En Russie, les sans-abris meurent 19 ans plus précocement que les autres citoyens du pays, souvent à cause de maladies faciles à guérir.
Leur espérance de vie avoisine les 53,7 ans. 73,1 ans pour un citoyen lambda.
Une hécatombe
En 2023, cinquante-sept mille cinq cents soixante-deux sans-abris sont morts, soit environ 3 % de tous les décès en Russie, nous informe Daria Baibakova, directrice de Nochlechka.
Ces chiffres sont comparables, par exemple, à la population de la ville de Vorkouta dans la République de Komi. Ils n’incluent pas ceux du conflit avec l’Ukraine.
Les sans-abris meurent de causes externes beaucoup plus souvent que les gens ordinaires: des accidents de la route, des accidents du quotidien, des meurtres, des suicides, des blessures de toutes sortes, de l’exposition à des températures extrêmes, etc.
Les sans-abris sont également nettement plus susceptibles de mourir de maladies rarement mortelles pour les gens ordinaires. Car ces derniers sont pris en charge à temps.
Implacables datas
Nochlechka est parvenu à obtenir ces datas auprès de l’agence Rosstat.
Daria Baibakova explique encore : pour la première fois, nous avons pu obtenir non seulement ces chiffres sur la mortalité des sans-abris par région, mais également des données sur les causes des décès.
Il s’agit d’informations importantes que nous n’avions pas auparavant et grâce auxquelles nous pouvons désormais évaluer plus précisément la situation des sans-abris en Fédération de Russie.
L’indice de mortalité
Daria Baibakova poursuit : sur la base des données reçues de Rosstat, nous avons introduit le concept d’indice de mortalité des sans-abris.
L’indice de mortalité est une valeur mathématique qui est essentiellement une combinaison des trois indicateurs les plus importants :
1. Proportion des décès des sans-abris dans le nombre total de décès
2. Différences de l’âge médian entre les sans-abris et le reste de la population quant au décès
3. Le rapport de probabilité que le décès soit dû à : 1) des causes externes, 2) des maladies du système digestif, 3) des maladies du système respiratoire, 4) des infections et des maladies parasitaires.
Nous avons également classé les régions de la Fédération de Russie selon leur taux de mortalité.
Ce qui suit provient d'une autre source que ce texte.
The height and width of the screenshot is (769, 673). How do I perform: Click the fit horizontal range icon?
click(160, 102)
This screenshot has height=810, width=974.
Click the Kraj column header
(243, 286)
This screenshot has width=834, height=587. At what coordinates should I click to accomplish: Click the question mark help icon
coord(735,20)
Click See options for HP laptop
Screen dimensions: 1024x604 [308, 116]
Top 10 des régions où il est le plus dangereux de survivre pour les sans-abris :
1. Région de Krasnodar
2. Saint-Pétersbourg
3. Région de Magadan
4. Région de Moscou
5. Moscou
6. Région de Novgorod
7. Région de Riazan
8. Région de Samara
9. Région de Mourmansk
10. Région d’Ivanovo
Létales constatations
La valeur d’indice la plus élevée, de loin, a été obtenue pour le territoire de Krasnodar. Le risque de mourir de causes externes pour les sans-abris dans cette région est 43 fois plus élevé que pour les autres habitants.
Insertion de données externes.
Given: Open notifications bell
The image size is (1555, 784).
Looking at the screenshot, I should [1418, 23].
76 % de tous les sans-abris décédés dans le territoire de Krasnodar sont morts de causes externes. Cela peut être dû, en partie, au fait que cette région rencontre un sérieux problème de conditions laborales dans les entreprises et l’agriculture où l’esclavage des sans-papiers sans-abris est souvent une source importante de la main d’œuvre. Lire article.
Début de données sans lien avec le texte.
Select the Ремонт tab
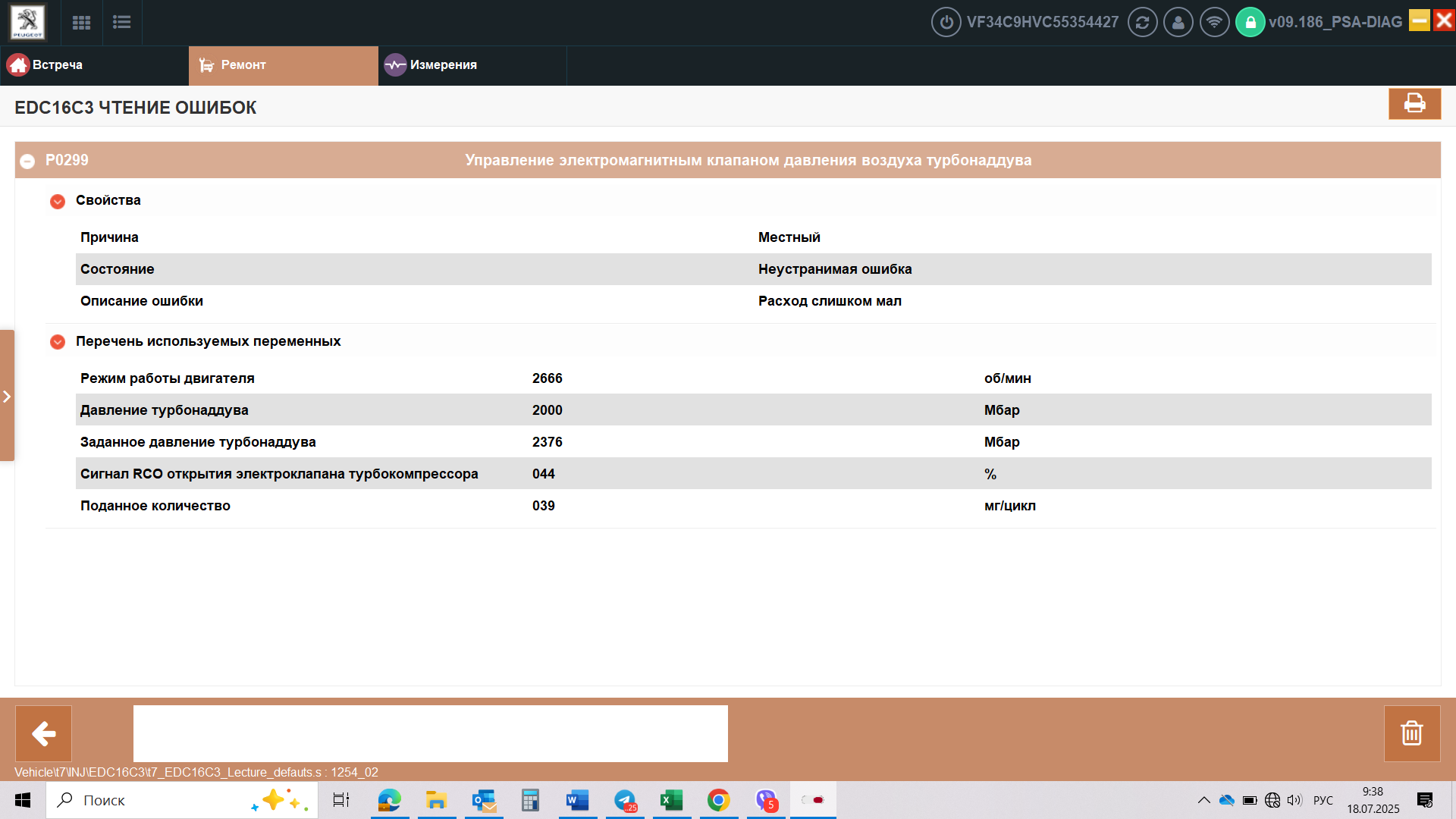 pos(283,65)
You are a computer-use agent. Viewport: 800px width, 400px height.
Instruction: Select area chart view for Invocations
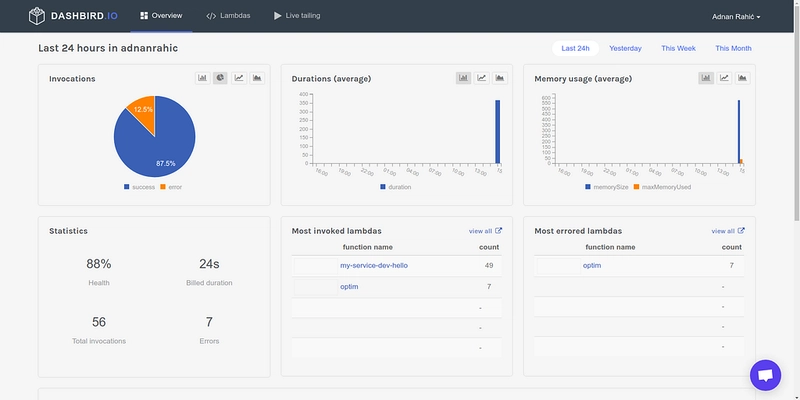pos(257,78)
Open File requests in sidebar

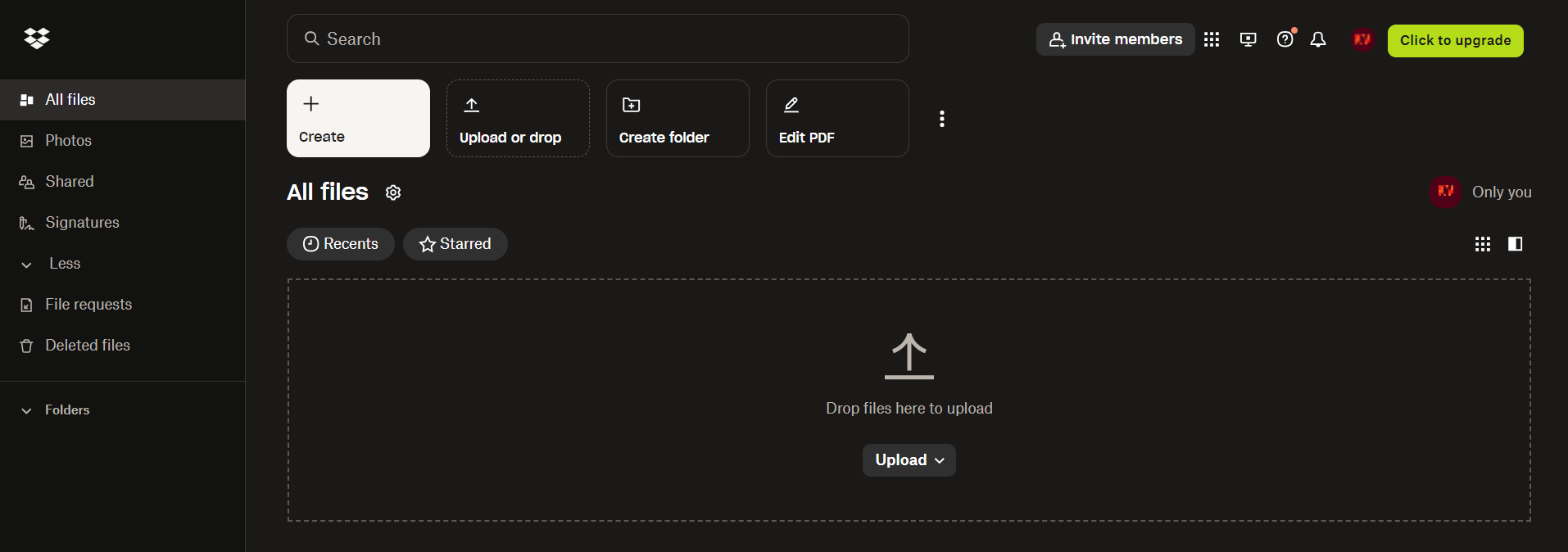point(88,304)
Dans les villes touristiques, la forte mortalité des sans-abris s’explique, aussi, par la volonté des autorités de cacher à tout prix le sans-abrisme.
Repoussé loin des centres touristiques, le sans-abri est oublié, rendant plus aigu encore le problème de sa survie.
Dans ce palmarès morbide, tout en haut du classement, on trouve Moscou et Saint-Pétersbourg, villes touristiques par excellence.
A Moscou, en 2023, plus de 5’000 sans-abris sont morts
Cela signifie que les mesures prises l’année précédente, avant le début de la saison froide, par le gouvernement de Moscou, n’ont pas été suffisamment efficaces.
À Saint-Pétersbourg, en 2023, 1’532 sans-abris y sont décédés.
En 2022, on décomptait 1’005 décès, soit une augmentation du taux de mortalité d’une fois et demie.
Ces chiffres sans-appel montrent à quel point il est fondamental d’appuyer nos multiples actions humanitaires de l’ONG.